**Task to complete**
A single number is the whole answer: the count of lines in the records where "computer" occurs.

**Records contained in a dataset**
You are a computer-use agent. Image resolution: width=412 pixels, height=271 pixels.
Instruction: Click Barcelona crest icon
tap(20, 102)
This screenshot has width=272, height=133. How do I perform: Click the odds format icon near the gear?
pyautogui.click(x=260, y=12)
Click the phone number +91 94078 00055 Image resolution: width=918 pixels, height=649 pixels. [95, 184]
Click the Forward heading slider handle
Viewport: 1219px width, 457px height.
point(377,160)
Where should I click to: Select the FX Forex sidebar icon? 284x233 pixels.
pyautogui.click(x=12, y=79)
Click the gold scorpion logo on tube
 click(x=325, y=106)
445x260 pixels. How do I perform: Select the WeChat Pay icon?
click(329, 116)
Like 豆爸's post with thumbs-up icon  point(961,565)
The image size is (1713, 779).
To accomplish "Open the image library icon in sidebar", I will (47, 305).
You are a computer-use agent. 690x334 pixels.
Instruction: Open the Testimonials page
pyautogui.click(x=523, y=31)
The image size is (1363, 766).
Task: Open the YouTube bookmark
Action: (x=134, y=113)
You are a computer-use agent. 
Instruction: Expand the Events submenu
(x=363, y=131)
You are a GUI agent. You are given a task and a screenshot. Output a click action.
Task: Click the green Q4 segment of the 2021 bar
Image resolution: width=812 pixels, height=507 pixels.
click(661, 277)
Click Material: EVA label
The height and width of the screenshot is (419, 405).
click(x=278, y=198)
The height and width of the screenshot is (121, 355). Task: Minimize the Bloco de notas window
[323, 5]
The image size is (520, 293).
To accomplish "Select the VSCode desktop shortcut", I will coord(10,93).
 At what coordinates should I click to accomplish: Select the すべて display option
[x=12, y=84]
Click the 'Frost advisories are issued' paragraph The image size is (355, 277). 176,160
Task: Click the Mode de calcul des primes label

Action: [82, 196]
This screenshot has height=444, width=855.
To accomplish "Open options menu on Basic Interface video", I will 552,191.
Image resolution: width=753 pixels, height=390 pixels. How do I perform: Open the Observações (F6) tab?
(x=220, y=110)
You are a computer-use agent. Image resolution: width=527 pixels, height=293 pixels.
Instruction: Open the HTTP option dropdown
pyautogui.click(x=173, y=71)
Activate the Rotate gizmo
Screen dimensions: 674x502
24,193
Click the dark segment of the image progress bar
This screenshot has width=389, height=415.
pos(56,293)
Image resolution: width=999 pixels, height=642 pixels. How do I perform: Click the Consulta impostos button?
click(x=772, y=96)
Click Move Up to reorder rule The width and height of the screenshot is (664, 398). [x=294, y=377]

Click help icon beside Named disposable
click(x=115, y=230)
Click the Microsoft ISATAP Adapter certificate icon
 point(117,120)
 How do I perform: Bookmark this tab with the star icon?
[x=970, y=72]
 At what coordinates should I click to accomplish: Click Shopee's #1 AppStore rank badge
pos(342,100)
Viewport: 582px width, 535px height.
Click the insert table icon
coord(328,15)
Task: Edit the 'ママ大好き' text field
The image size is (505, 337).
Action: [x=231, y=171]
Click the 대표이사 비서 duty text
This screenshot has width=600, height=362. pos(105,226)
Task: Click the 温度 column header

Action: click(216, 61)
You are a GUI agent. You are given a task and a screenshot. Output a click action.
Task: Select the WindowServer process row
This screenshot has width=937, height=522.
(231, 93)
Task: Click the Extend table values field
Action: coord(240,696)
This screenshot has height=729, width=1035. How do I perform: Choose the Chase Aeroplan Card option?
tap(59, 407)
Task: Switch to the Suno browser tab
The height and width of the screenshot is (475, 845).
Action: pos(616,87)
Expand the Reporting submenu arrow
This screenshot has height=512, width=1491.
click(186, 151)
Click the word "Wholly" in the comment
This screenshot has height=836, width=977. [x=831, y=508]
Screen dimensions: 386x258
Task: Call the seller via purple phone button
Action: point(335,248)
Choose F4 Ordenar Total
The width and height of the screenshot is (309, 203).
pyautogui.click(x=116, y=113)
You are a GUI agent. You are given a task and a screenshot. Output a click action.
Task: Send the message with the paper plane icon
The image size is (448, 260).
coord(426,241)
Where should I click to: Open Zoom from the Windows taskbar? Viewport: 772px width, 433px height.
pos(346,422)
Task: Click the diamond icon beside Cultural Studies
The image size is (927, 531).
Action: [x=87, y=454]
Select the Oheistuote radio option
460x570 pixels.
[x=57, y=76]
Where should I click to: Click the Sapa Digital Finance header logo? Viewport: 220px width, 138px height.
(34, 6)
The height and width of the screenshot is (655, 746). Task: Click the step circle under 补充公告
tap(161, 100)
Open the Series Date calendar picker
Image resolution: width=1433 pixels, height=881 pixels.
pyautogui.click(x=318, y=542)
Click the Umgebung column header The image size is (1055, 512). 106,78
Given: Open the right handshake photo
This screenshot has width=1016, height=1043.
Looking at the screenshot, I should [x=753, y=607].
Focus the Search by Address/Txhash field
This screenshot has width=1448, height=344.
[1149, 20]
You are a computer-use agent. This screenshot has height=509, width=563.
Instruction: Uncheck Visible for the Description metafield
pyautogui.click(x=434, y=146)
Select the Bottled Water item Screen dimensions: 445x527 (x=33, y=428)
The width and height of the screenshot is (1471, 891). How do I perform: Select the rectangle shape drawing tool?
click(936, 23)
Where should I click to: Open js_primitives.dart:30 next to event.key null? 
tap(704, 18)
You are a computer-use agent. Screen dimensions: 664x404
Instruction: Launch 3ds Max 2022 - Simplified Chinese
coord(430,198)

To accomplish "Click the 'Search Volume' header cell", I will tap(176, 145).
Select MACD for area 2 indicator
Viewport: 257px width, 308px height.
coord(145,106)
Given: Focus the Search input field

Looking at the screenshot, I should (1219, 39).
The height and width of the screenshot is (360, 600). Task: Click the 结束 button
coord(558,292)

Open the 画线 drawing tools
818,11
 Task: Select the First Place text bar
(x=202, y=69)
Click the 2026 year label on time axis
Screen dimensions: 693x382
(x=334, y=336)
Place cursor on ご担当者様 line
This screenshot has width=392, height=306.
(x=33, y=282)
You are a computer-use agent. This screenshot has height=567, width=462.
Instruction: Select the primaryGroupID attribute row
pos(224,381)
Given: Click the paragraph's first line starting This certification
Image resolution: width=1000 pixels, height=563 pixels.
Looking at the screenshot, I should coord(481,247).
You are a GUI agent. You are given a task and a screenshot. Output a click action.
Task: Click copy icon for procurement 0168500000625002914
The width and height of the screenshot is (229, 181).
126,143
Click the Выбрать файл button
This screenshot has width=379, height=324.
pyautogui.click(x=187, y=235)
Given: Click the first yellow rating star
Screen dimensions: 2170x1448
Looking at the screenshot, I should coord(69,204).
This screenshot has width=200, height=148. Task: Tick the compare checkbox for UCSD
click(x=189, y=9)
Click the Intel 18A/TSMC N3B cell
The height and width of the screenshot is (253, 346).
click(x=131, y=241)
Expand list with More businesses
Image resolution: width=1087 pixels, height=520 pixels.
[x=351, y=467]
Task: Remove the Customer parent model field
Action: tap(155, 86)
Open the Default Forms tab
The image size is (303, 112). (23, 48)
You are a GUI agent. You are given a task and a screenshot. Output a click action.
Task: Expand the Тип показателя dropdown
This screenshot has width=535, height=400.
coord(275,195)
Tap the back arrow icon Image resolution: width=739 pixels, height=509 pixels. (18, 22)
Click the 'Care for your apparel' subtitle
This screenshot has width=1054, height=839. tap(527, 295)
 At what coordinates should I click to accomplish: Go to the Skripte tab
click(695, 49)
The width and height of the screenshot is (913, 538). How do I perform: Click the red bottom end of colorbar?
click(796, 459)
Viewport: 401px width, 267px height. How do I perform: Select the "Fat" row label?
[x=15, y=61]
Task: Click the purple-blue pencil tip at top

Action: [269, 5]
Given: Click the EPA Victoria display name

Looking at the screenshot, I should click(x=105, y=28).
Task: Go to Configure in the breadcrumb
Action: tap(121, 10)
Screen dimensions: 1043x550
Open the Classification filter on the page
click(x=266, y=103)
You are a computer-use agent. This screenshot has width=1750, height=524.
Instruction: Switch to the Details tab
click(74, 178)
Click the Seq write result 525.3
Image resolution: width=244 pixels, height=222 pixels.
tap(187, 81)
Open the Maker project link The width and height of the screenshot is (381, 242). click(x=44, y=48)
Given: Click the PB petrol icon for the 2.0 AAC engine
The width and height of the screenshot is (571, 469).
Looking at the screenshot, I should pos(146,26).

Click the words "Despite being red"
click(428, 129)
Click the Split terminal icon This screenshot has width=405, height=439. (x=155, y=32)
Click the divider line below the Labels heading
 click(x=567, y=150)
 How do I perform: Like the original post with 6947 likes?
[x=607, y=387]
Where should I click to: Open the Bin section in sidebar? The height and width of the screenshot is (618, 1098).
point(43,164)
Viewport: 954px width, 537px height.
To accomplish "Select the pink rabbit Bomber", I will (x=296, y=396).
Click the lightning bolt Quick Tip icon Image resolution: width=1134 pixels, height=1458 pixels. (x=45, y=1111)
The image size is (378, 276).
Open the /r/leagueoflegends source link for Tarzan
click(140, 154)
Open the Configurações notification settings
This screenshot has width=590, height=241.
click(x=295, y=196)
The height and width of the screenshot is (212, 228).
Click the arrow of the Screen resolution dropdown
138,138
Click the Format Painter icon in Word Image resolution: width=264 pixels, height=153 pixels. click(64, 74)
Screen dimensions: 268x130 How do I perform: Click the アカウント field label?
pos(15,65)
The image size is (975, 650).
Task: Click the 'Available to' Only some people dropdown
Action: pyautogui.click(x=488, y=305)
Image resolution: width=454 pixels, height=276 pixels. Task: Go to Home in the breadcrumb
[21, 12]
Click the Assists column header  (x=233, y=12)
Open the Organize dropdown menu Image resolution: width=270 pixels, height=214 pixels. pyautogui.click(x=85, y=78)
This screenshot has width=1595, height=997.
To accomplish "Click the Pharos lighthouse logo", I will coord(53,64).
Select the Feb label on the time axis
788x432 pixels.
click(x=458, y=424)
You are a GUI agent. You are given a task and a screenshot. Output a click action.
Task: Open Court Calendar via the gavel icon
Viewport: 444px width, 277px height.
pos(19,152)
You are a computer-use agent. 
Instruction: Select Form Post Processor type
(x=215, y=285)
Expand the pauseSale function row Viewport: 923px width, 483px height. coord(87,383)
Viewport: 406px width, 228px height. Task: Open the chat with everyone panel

**Task solution**
9